Former PDA idol Palm Inc has spun off its software division Palm Soft - led by former AT&T research chief and Apple veteran David Nagel - which will now report earnings separately from the hardware business.

Less than ten per cent of Palm's overall business comes from software licensing, but it's been obliged to make the split after wealthier and more imaginative licensees (read: Sony and Handspring) chafed at having to pay good money for the privilege of not upstaging Palm's own lethargic hardware rollouts.

Palm announced the news not by issuing a press release or by briefing investor analysts, but by giving Nagel an exclusive briefing with a newswire last week, that gave the putative CEO a soap box from which he could throw a few barbs at Microsoft's rival PocketPC platform.

But it's easy pickings for The Beast, these days. Palm's neglect of R&D over recent years leaves it with only a low price and value for money as selling points, while Microsoft's licensees can boast about taking on real glitzy challenges, such as MP3 and MPEG playback, and telephony, and 802.11 wireless, and real handwriting recognition. (None of which PocketPC does particularly well, or even adequately, but at least to the watching the world it looks like it's trying.)
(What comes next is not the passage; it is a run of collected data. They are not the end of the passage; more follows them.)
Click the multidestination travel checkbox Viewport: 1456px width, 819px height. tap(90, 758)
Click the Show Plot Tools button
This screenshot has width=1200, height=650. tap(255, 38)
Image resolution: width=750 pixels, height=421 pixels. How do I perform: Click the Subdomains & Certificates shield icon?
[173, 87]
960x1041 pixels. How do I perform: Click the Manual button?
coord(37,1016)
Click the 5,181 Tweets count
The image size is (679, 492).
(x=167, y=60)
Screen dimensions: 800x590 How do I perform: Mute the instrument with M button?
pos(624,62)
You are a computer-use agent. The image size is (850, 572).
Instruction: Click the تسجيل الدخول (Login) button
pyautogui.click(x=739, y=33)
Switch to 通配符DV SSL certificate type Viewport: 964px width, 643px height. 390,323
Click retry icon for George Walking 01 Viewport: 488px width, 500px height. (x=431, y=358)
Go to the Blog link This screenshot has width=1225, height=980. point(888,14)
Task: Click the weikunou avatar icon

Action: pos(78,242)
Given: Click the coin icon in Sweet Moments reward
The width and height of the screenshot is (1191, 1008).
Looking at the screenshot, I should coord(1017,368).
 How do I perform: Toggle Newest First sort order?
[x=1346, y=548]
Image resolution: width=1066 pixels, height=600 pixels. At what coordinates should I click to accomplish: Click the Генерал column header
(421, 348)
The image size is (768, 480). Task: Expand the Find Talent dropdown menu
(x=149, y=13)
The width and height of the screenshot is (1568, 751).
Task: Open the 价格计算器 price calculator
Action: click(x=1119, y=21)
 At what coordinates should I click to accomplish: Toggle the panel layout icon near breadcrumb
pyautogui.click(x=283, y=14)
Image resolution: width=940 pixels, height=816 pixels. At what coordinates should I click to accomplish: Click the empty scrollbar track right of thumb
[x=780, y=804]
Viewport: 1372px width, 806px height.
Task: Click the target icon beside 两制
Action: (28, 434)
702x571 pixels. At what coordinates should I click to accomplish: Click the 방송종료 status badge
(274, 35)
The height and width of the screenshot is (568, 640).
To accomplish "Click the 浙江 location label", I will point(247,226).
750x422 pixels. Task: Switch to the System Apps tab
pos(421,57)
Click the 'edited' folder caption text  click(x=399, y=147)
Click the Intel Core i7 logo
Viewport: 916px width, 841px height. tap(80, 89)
Palm's seen its phone partnerships disintegrate as its major partners (Motorola and Nokia) figured out they could do the PDA part quite well enough by themselves, thank you, and pulled out of joint ventures with Palm.

In fact, so badly had Palm neglected its engineering obligation under Yankowski, that only recently we were thinking of sponsoring a 'Black Hack Down'-style rescue mission to pluck the beleaguered engineers out of the Black Hole, feed them with pizza, and get them to fix our BSD router and this neat kernel-level MP3 streamer we've almost got completely figured out...

Nagel might well have used his soapbox to talk-up Palm software's future strategy. After Palm's panic decision to acquire Be's brilliant engineers he's obtained an embedded multimedia platform for a knockdown price, and this might well dictate where Palm goes next.

After Handspring's CEO Jeff Hawkins last week said that the company would no longer make standalone PDAs - all future Handsprings will be wireless communicators - Palm can either follow suit and become a cellphone provider, or go for something a bit more upscale, and aim to be the universal media playback device.

But either way it turns, it runs into the combination of Nokia and the Japanese consumer electronics giants, which've figured this one coming for quite some time. Nokia, for one, is morphing its high-end cellphones into cameras and "media phones", so we're not sure how much oxygen that leaves for a pure-play viewer.

More pressingly, we suggest, is management. Take a moment to run through Palm Inc's current executive team, here. Instead of the usual five or eight names, there are 21 executives trying to squeeze into the team photo. With many accomplished track records behind them, we don't doubt. But for example, what can a Chief Marketing Officer, a Chief Strategy Officer and a Chief Competitive Officer (the ludicrous Michael Mace, who turns up at rival developer conferences under an assumed name, and then denies that he's Michael Mace)* do that one can't person can't? Except argue a lot, that is.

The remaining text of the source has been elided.